Pulley leans back on the couch in the den of their two-story townhouse and smiles at the thought of her son running out of the tunnel at the RBC Center decked out in Wolfpack paraphernalia. She grew up a Wolfpack fan and had a particular admiration for former NC State forward Rodney Monroe.

"Yeah that was my man right there," Pulley said. "[In North Carolina] you either like Duke or Carolina, but I just always liked State. That doesn't matter though, because I told John that he's going where he wants to go. He's not staying just to be close to me. That's not happening."

For now, Wall's focus is threefold: rescheduling his visits, enhancing his skills on the court and getting a qualifying score on the SAT when he retakes it on Oct. 4.

"He was less than 100 points off of the qualifying score last time," Brian Clifton said. "He wasn't as prepared as he could've been, but he'll be ready this go-round."

Whether it's setting a private school state record (23 feet, 11 inches) in the long jump or leading the Holy Rams to the state title for two consecutive years, ever ready may well be the best way to describe Wall.

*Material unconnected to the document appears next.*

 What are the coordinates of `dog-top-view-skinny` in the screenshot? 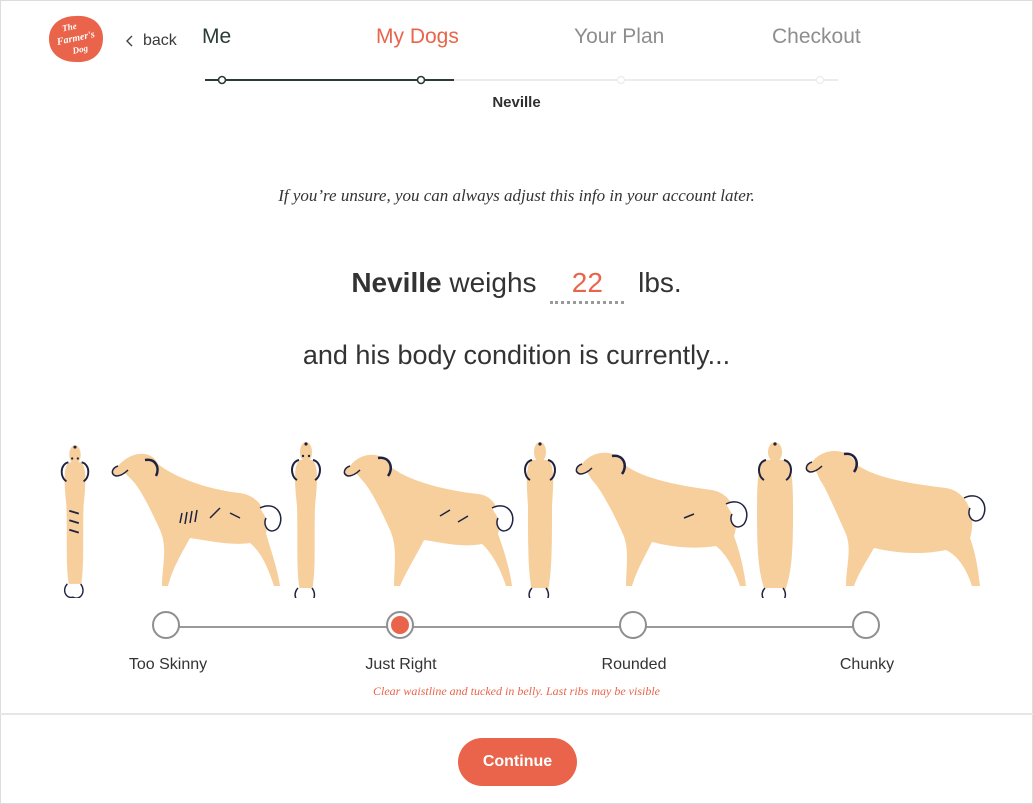 It's located at (75, 521).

So one can understand his frustration with the impression that he purposely shied away from better competition in mid-June when he opted to attend the Five-Star Basketball Camp in Hampden Sydney, Va., instead of the NBA Players Association Top 100 Camp in Charlottesville, Va.

Wall clenches his jaws tight and shakes as he explains his decision. "I just don't get how people could ask that," he said. "I turned my paper in late, to be honest, and they had me on a waiting list. So I went ahead and booked my trip to go to Five-Star. Then the NBA Camp's paperwork came after, but I'd already committed to Five-Star. My mom told me to honor my commitment. What's wrong with that?"

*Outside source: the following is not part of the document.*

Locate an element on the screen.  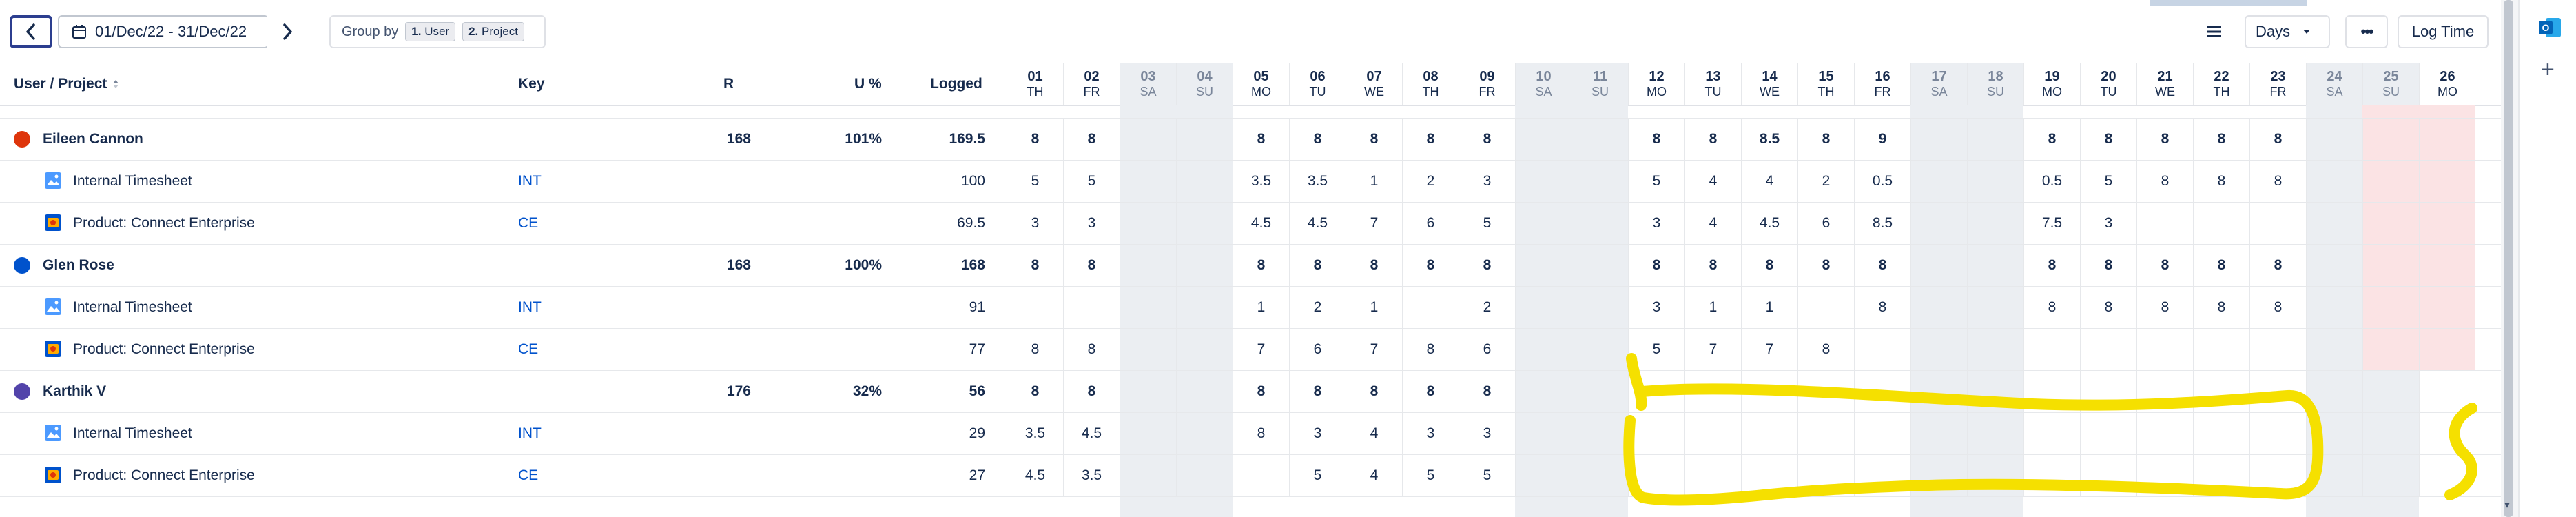
scrollbar-thumb is located at coordinates (2508, 258).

His talent is undeniable during workouts on this overcast Wednesday, and yet it's Wall's desire to improve that trumps the most wicked dunk he could throw down or the sickest crossover he could make.

At times the desire to improve his perimeter jump shot, which most experts agree is the weakest part of his game, turns into an obsession.

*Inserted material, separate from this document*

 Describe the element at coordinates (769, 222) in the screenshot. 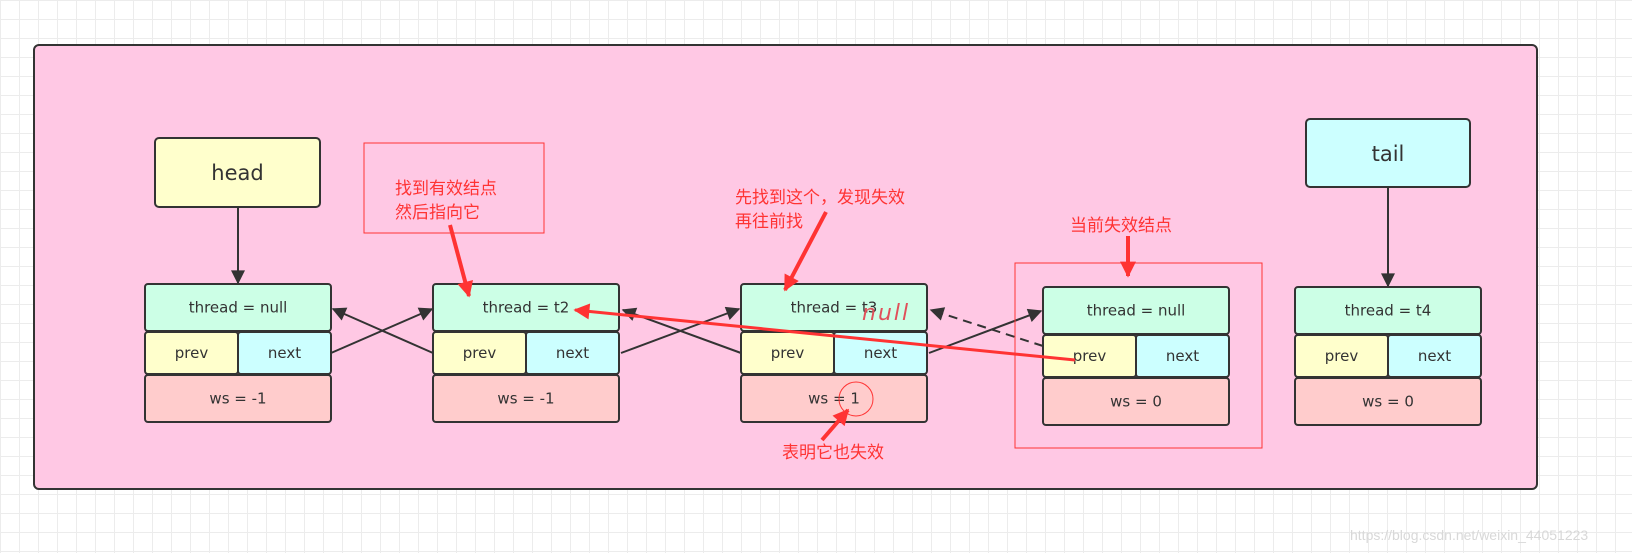

I see `annotation-find-first-line2: 再往前找` at that location.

When he opens shooting drills with five straight makes from the left corner, Wall is the picture of confidence. The sixth misses off the left side of the rim. Wall mopes. He moves to the next spot on the wing, makes two and misses the third.

"Come on man!" Wall says to himself, wearing a deep scowl. "Let's go!"

Beckwith pulls his coattail with a speech about remaining even keel, be it a make or miss.

It works.

"OK coach," Wall responds with a slight grin. "I gotcha."

Wall jogs to the top of the key to continue the drill, makes three straight and misses the fourth. Only this time he claps his hands together ferociously and yells, "That's OK. We're getting better fellas! Let's go!"

When the workout concludes, Beckwith expresses his hope that Wall would choose a coach who will not only hone his "Boy Scout" approach, but also develop him as a man.

"I would literally die for my players," Beckwith said. "John needs to find a coach that will come as close to taking a bullet for him as he can get."

That may make the decision a bit tougher.

As for ending said recruitment any time soon, don't count on it.

"I'm gonna pick a school as soon as possible," Wall said. "But at the same time there's a lot that goes into this decision. I want to see who is gonna leave and that may happen after the season. This is the most important decision that I've ever made so I'm gonna take my time and make the right one."

Jason Jordan writes for ESPNRISE.com and ESPN The Magazine.